Discussion in 'General Electronics Chat' started by Spence, Jan 27, 2011.

  1. Spence

    Thread Starter Member

    Apr 23, 2010
    49
    3
    I seek information or recommendations regarding the attached circuit which features parallelled push pull output (12 transistors per channel). I would like to construct a quality stereo amplifier 60-80 watts per channel.

    I'm struck by its simplicity and the fact that I have a surplus of power transistors hanging around doing nothing.

    The circuit is from an Accuphase amplifier, P650, which boasts 100 Watts at 8 Ohms with THD of 0.02%. The PDF I have show photos of the transistors but not clear enough to make-out their type. I have a power supply with plus and minus 60v rails.
     
  2. Jony130

    AAC Fanatic!

    Feb 17, 2009
    3,957
    1,097
    2sc5200/2sa1944 or the new version TTC0002/TTA0002
     
  3. Spence

    Thread Starter Member

    Apr 23, 2010
    49
    3
    Many thanks for that information.

    My main question is, is this method (transistors in parallel) normal in audio power amps, or is there a better alternative.

    My next question is, will the bd911/bd912 substitute the TTC0002 etc, taking into consideration I have plus/minus 60v rail available,

    Looking at the datasheets there's not too much difference apart from the high collector voltages.

    TTC0002
    Collector-base voltage 160v
    Collector.emitter voltage 160v
    Emitter-base voltage 5v
    Collector current Ic 18A
    Base current Ib 5A
    DC current gain 80min 160 max
    (Vce 5v, Ic 1A)

    BD911
    Collector-base voltage 100v
    Collector.emitter voltage 100v
    Emitter-base voltage 5v
    Collector current Ic 15A
    Base current Ib 5A
    DC current gain 40min 250 max
    (Vce 4v, Ic 0.5A)
     
  4. studiot

    AAC Fanatic!

    Nov 9, 2007
    5,005
    513
    Yes using multiple complementary pairs in parallel is quite common for higher power amps in commercial circuits.

    Yes the BD pair should suffice for +/- 60 V rails.

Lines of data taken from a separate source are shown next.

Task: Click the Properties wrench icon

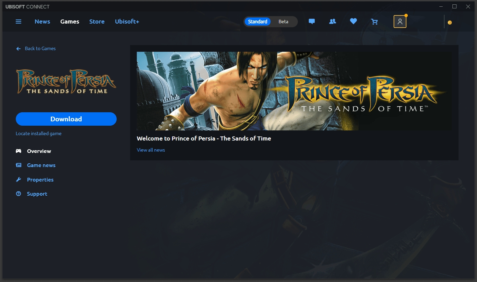Action: (x=18, y=180)
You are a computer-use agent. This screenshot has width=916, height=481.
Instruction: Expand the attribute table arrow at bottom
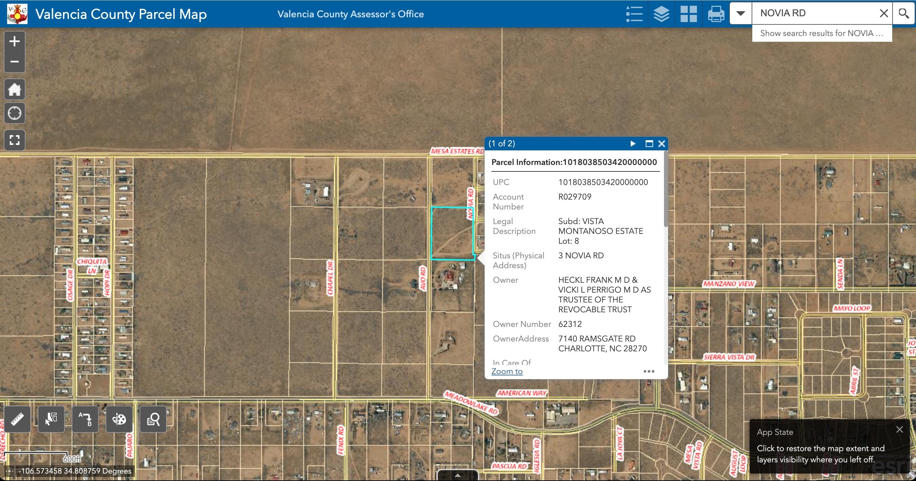point(458,475)
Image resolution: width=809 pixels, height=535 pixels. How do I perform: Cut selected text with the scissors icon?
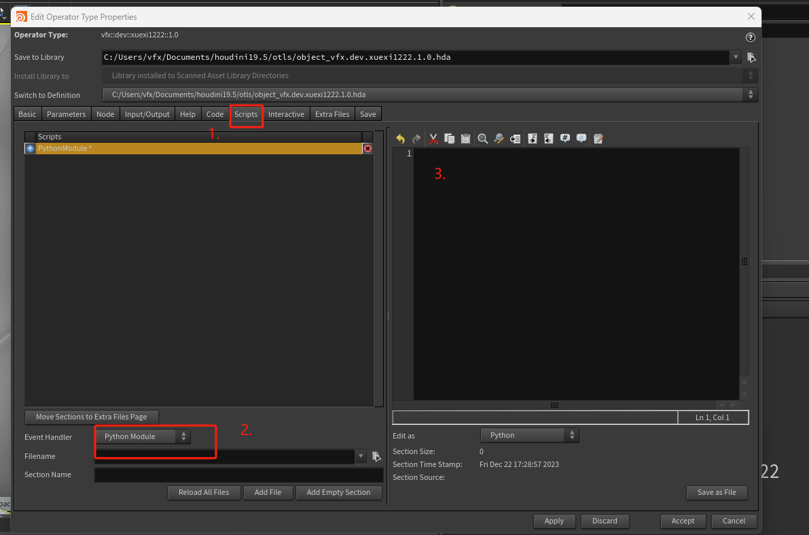433,139
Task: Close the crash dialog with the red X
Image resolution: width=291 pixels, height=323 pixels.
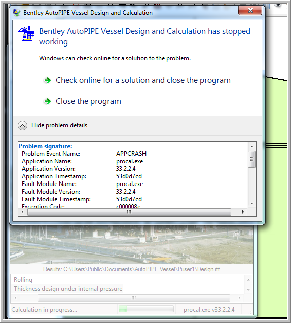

    One drawback for multiple pairs for amateur construction is that the pairs need to be selected for reasonable gain matching or one pair hogs all the work.
    This is easy to achieve when the transistors are bought in bulk for the production line.

    60 / 80 watts at 0.01% distortion or better used to be commonly achieved using only a single output pair so you might like to reconsider the need for so many pairs.

    A rule of thumb calc for max power achievable into speakers is P = V^2/8R watts, where V is the rail to rail voltage, so your rails will give plenty of headroom. 80 watts RMS is 71 volts peak to peak.
     
  5. ifixit

    Distinguished Member

    Nov 20, 2008
    638
    108
    Hi Spence,

    With rails of ± 60V... that is a voltage difference of 120V. So if the output should go to the rail for some reason then half of the output transistors would have 120V across them. Therefore, to be safe, choose a transistor with a max Vce of at least 2 times your rail voltage.

    Since you have lots of BD911 with Vce of 100V, it would be nice to use them. You could pick through them to match the gains and measure Vce. Many of them will likely have actual Vce breakdowns of greater than 120V, in which case use those ones for this project.

    It seems like six driver pairs is more than is required for a 100W audio amp. That's only 8.3W per transistor, which translates into a junction temperature rise of only 11.6°C. I suppose cool is good for accurate phase translation or low distortion.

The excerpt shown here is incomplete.